Imagine you have a function like this: $$f(x) = p_3(p_2(p_1(x))).$$
Now imagine that you find a pair $\Delta_0, \Delta_1$ such that $p_1(x \oplus \Delta_0) = p_1(x) \oplus \Delta_1$ with probability $2^{-n_1}$, $\Delta_2$ such that $p_2(x \oplus \Delta_1) = p_2(x) \oplus \Delta_2$ with probability $2^{-n_2}$, and $\Delta_3$ such that $p_3(x \oplus \Delta_2) = p_3(x) \oplus \Delta_3$ with probability $2^{-n_3}$. Then:
- $\Delta_0 \xrightarrow{f} \Delta_3$ is a differential for $f$ (with probability at least $2^{-n_1 n_2 n_3}$ if we can assume independence);
- $\Delta_0 \xrightarrow{p_1} \Delta_1 \xrightarrow{p_2} \Delta_2 \xrightarrow{p_3} \Delta_3$ is a differential trail, also known as differential characteristic, for $f$ (with probability $2^{-n_1 n_2 n_3}$ if we can assume independence).

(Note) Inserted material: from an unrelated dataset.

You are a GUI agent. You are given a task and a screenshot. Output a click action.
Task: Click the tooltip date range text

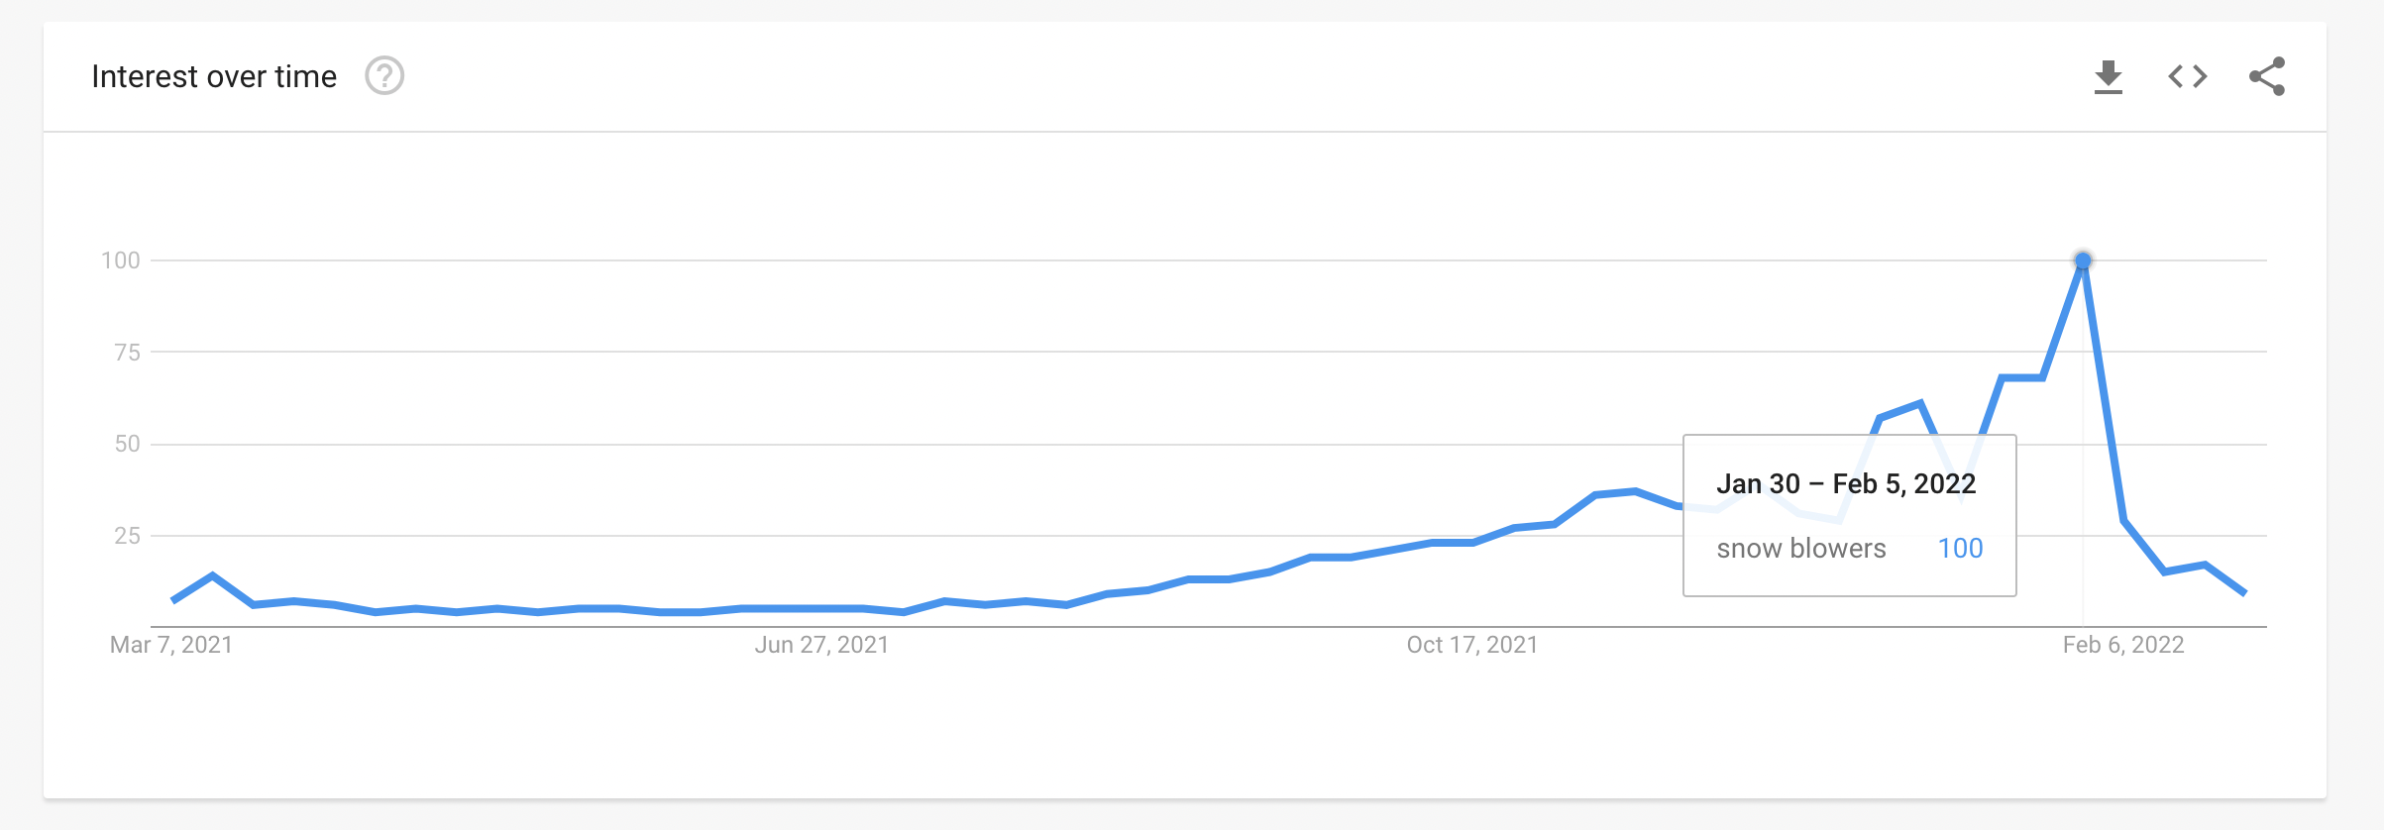click(x=1846, y=483)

So, a differential trail contains not only the input and output differences going into your function, but also all of the intermediate values (and respective probabilities). You can also say that a differential is the combination of all the differential trails with the same input and output values.